Diana Swain is the executive producer of CBC's investigative documentary program The Fifth Estate. She has held various roles at the public broadcaster, including most recently as the senior editor of the network Investigative Unit. Before that she was senior investigative correspondent and host of The Investigators with Diana Swain on CBC News Network.

Early life and career

Swain was born in Thompson, Manitoba. Her parents separated when she was young and she moved with her mother and younger sister to Chilliwack, British Columbia where she graduated from high school in 1983. In 1984 she represented Chilliwack in the Miss Canada pageant. She worked for a weekly magazine in Chilliwack for ten months and as a reporter at both the Chilliwack Progress and the radio station CHWK , before moving on to a radio station in Kamloops, British Columbia and then a radio station newsroom in Prince George, British Columbia. She began reading the news for CKPG-TV in Prince George in 1986.

Winnipeg

Swain first entered Winnipeg television as co-anchor of the evening newscast on independent station CKND in 1988. Notably, she co-anchored the newscast with her father Brian Swain.

Swain joined CBC's Winnipeg station CBWT in 1990. She started as a reporter for the local news program 24 Hours and quickly became a national reporter. She covered Manitoba and Saskatchewan for The National before becoming anchor of 24 Hours. In 1997, she achieved national notice for her coverage of devastating floods in southern Manitoba. In 2000, Swain's work on 24 Hours was recognized when she won the first of three Gemini Awards for Best News Anchor. By winning the most prestigious award in Canadian television, she broke a streak that saw CBC's The National anchor Peter Mansbridge and CTV's national news anchor Lloyd Robertson swap the trophy back and forth for many years.

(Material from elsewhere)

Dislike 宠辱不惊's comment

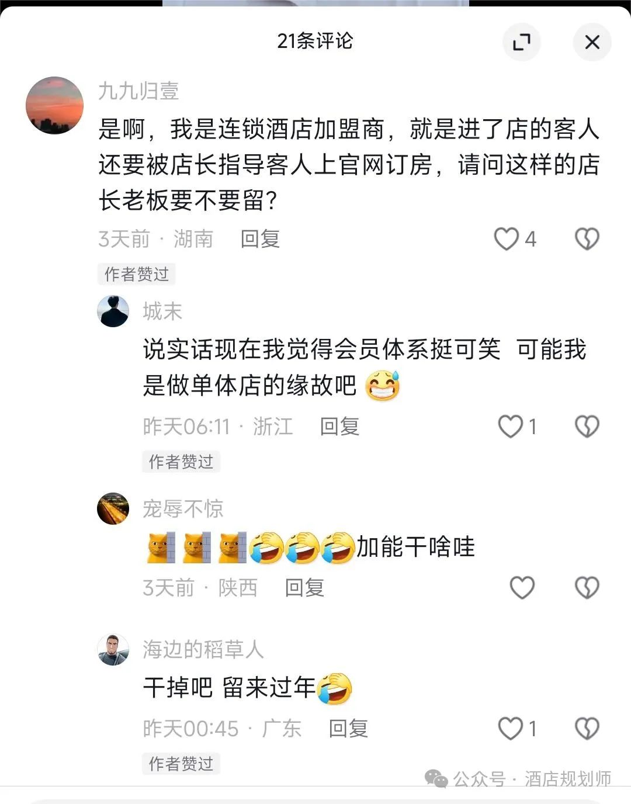(587, 588)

In 2000, she anchored the Winnipeg portion of CBC's Canada Now before leaving for the investigative program Disclosure.

Toronto

Initially, Swain commuted to Toronto from Winnipeg while working on Disclosure, but in 2003, she and her family moved to Oakville, Ontario. A year later, "Disclosure" was cancelled, and Swain became the host of CBC News Toronto. Since then, she frequently substituted for Peter Mansbridge as anchor of CBC's flagship news show, The National.

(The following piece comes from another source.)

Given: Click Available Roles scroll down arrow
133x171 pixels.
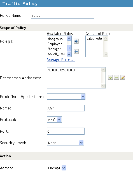Looking at the screenshot, I should pos(69,54).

On August 6, 2010, she stepped down as anchor of CBC News Toronto to move to the CBC News Investigative unit, where she became Senior Investigative Correspondent and makes frequent reports on The National. In 2014, she became an anchor on CBC News Network. In 2016, she began hosting a new program, The Investigators with Diana Swain which looks at the work of investigative journalists and the challenges and ethical questions they face  in their work. She also reports on CBC Radio and can be seen on cbcnews.ca.

Swain was given the alumni of the year award from her alma mater BCIT in 2006, recognizing her achievements in the news industry. She received an honorary degree from Humber College in June, 2010.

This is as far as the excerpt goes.